Leveraging data lake architecture to simplify information archival is great; the trick is to overcome that simplicity to handle complexity.

By 2030, the Association of Southeast Asian Nations (ASEAN) is projected to become the fourth-largest economy in the world. Key factors driving this growth are the region’s rapid adoption of technology and fast-growing digital economy.

With this digitally driven growth comes the proliferation of, and heavy reliance, on big data. Business organizations that can successfully generate value from their data will outperform their competition. To do that, businesses will need to first be able to effectively harness and manage their data.

As the volume of data continues to increase, and with advanced data-centric technologies such as artificial intelligence (AI) and predictive or stream analytics coming into play—the complexities of discovering, managing and utilizing data will only become more demanding.

Drowning in the data lake

The volume and variety of data that flows through today’s business organizations are so vast that data lakes have fast become part of many organizations’ main data management architecture. Reason being that data lakes allow for storing huge volumes of structured, semi-structured, and unstructured data in their native format until they are needed.

The value of data lakes is that they offer a thin data-management layer within an organization’s technology stack, and they can be deployed with minimal impact on existing architectures. A recent report revealed that organizations employing a data lake tend to outperform their peers by 9% in organic revenue growth. Data lakes will need to be managed to ensure they do not turn into ‘data swamps’, which will compromise the usefulness of stored data. 

However, the main challenge for many organizations adopting data lakes is that they are not query-friendly like data warehouses. While data lakes can store almost any type of data, they are not built for easy retrieval of specific data. This lack of easy access is a major issue if organizations are deploying data lakes with the objective of analyzing and gaining insights quickly. Accessing, querying and preparing data for analysis may take more time than acceptable to these organizations.

The case for data virtualization

Is there a silver bullet to solve this problem? The answer is a resounding yes, and it starts with data virtualization.

Data virtualization provides single access point to any data, regardless of its location or format. It combines data from various underlying sources and delivers it in real time, enabling a faster and more cost-effective way to access different types of data.

For a start, data virtualization helps organizations to discover data by making it more accessible. Unlike traditional data integration techniques like Extract, Transform and Load (ETL), data virtualization removes the need for data to be replicated, delivering integrated content faster and cheaper than the traditional methods.

Some data virtualization platforms are also user-friendly, offering easy-to-read catalogues of all available data sets. These catalogues contain extensive metadata on the history and lineage of the data sets, and their relationship with other data sets, simplifying the process of discovery.

Additionally, data virtualization platforms help integrate and organize data into a consistent representation and query model. This means that organizations can now view all of their data in a standard format, regardless of the format that it was originally stored in.

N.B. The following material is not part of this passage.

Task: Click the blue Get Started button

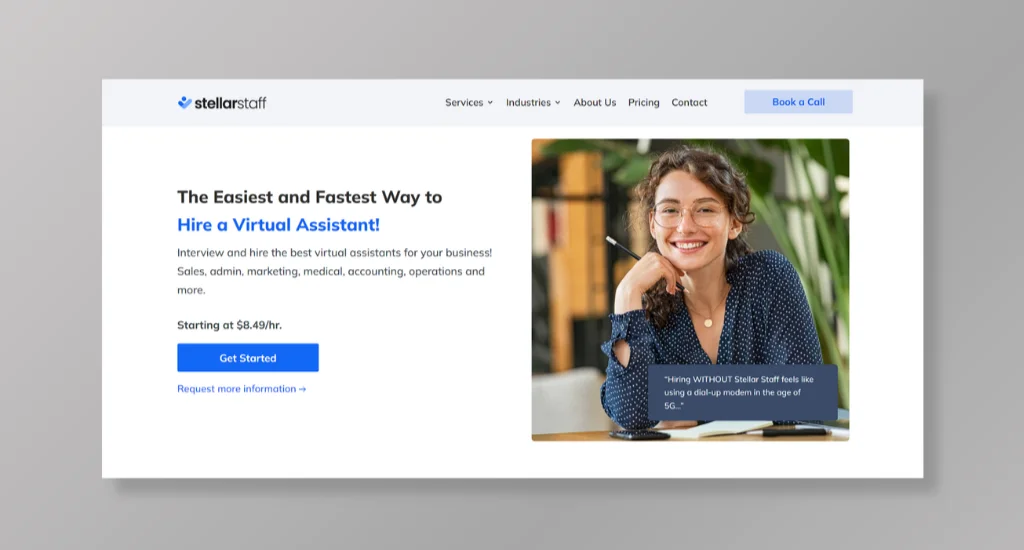Action: point(248,358)
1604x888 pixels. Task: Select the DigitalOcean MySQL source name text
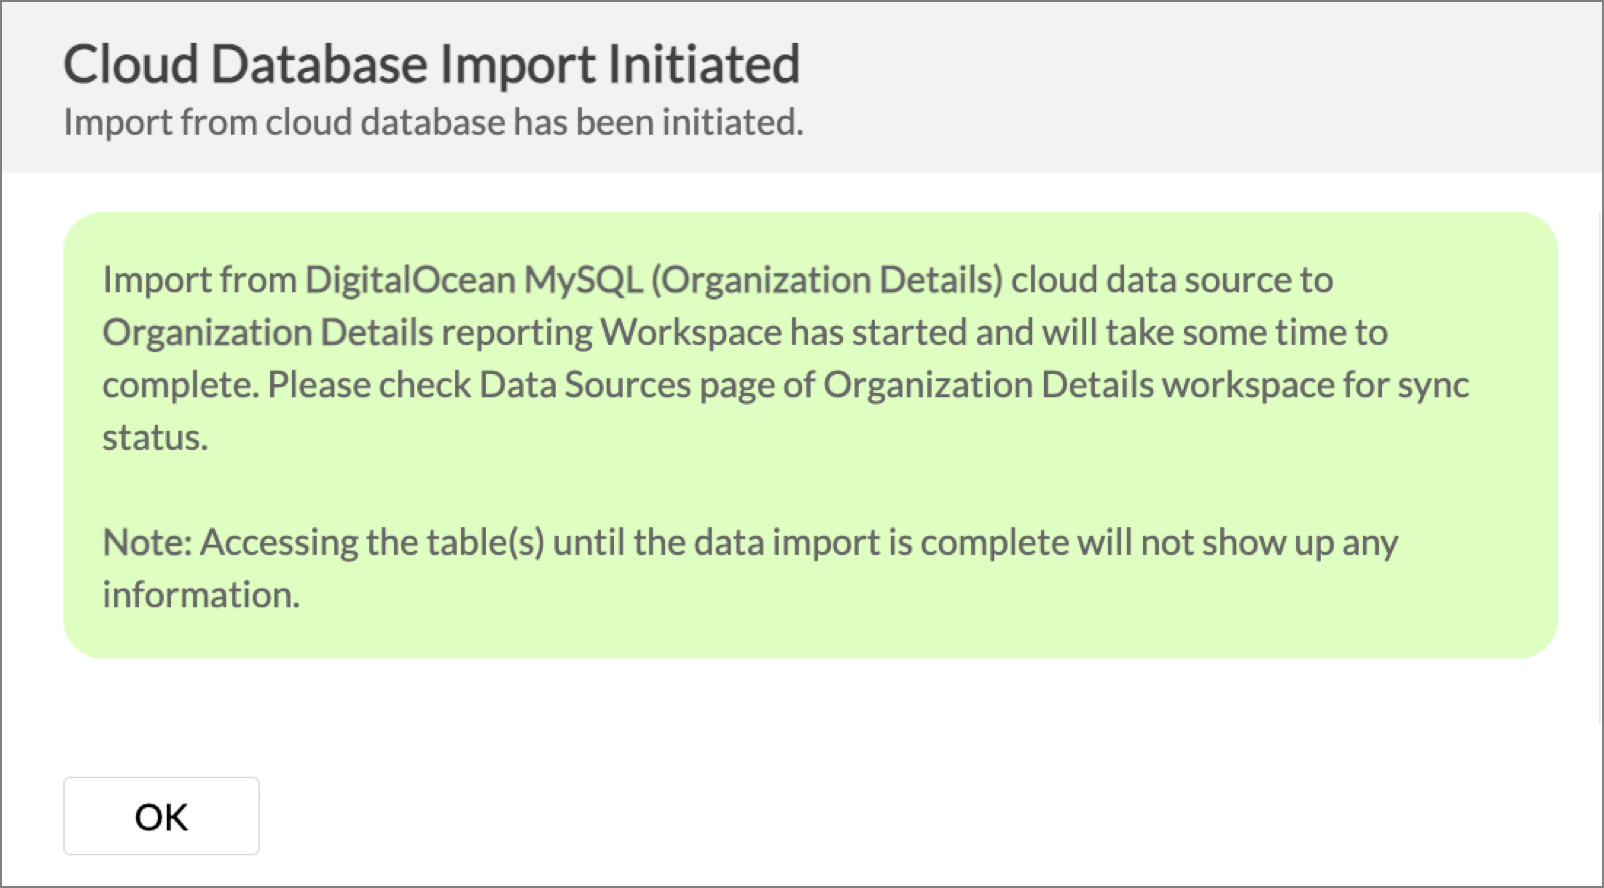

Also, data virtualization platforms allow end users to use SQL constructs or Application Programming Interfaces (APIs) to access this data within analytical, reporting or operational applications.

Data architects can use virtualization to create “reusable logical data sets”, exposing information in useful ways for different purposes. Since there is no longer a need to physically replicate the data, it takes considerably less effort to create and maintain these logical data sets than with traditional methods. This approach allows an application to retrieve and manipulate data without requiring technical details about the data, such as how it is formatted at source, or where it is physically located.

As data virtualization offloads complex tasks such as data transformation and performance optimization, data scientists can now focus on developing multiple logical models for answering critical questions quickly.

Virtualizing the future ahead  

A recent study revealed that data-ready organizations in the Asia Pacific region contributed to 90% of better business outcomes than laggards. Business organizations that fail to keep pace with the evolution of data may risk becoming redundant.

The key is for businesses to be able to effectively harness and manage their data. By embracing data virtualization, business can leverage powerful query optimization to extract more meaningful results and insights from their data than ever before.

In other words, business leaders can make more timely decisions to better mitigate risks, drive business performance, and take advantage of untapped or imminent opportunities. In the digital age, this heightened business intelligence can make all the difference between success and failure.